A Reeducation
A Reeducation
Installation with furniture, books, lamp, photographs, painting, rocks, and rugs.
Dimensions variable. Open Source, Brooklyn, 2013
A Reeducation evokes a turn-of-the-century reading room. A bookshelf (holding books about utopia, feminism, and economics), antique rugs, photographs, a painting, and natural objects comprise the environment. A small table displays a book I’ve written and hand-bound. The book is titled A Cure for the Marriage Spirit and incorporates a bit of time travel. The main character, through her research into nineteenth-century feminists and her experimentation with polyamory, resists a linear concept of time as she imagines communing with the dead—comrades who enable her to dream up alternative social conditions in her own time, to rethink marriage, questions of equality and sexual politics, and to challenge what is considered normal. It is my hope that the text’s non-linear temporal construction enables viewer-subjects to similarly engage in formulating future possibilities.
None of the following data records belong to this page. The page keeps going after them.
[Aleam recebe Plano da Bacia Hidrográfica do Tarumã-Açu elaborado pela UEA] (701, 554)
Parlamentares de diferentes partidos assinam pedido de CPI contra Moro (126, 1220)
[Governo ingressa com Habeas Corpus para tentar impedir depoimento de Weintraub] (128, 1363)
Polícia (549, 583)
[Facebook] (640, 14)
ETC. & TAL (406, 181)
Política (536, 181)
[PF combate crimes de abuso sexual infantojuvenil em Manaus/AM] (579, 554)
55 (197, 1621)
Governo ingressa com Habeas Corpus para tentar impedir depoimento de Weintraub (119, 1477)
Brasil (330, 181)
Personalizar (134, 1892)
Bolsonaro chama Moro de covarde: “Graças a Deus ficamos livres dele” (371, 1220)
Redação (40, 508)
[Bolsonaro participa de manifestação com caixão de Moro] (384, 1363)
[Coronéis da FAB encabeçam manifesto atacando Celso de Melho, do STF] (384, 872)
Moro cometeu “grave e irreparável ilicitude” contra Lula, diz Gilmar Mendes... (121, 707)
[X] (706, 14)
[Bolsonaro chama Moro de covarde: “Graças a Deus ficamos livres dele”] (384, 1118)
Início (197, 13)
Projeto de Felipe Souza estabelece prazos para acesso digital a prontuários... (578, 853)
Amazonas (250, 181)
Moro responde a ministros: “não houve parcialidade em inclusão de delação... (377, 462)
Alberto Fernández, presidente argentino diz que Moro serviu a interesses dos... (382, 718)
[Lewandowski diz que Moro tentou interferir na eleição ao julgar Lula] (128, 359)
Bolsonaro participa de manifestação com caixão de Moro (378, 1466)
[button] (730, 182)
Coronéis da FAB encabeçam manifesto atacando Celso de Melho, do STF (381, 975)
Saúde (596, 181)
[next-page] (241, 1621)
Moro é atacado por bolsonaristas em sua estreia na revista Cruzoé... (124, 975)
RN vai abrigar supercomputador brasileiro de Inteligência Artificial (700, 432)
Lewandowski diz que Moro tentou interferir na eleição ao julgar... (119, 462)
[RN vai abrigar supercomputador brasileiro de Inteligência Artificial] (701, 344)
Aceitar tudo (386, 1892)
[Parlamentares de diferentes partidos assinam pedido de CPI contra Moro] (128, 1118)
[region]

Surrounding the walls are photographs, one of a book that lays open to a poem by Henry David Thoreau about free love, and two others that reference Charlotte Perkins Gilman’s Herland, a utopian feminist novel from 1915 in which three male explorers discover an all-female civilization—a frame within which to contrast gender discrimination with social alternatives. My photographs present evidence of that civilization, of the former persisting in the present. Moving beyond this example of early twentieth-century binary politics, I’m interested instead in productive dissent among non-fixed subject identities—a model to replace that of the center/periphery.
Herland
Digital c-print on aluminium. 16” x 20”. 2013.
This photo is titled after the utopian feminist novel by Charlotte Perkins Gilman (1915) about an all-women’s civilization ‘discovered’ by three male explorers. The photo presents evidence of this previous women’s society persisting in the present.
Free Love
Digital c-print on aluminium. 16” x 20”. 2013. The photo of an open book to a poem about Free Love by Henry David Thoreau.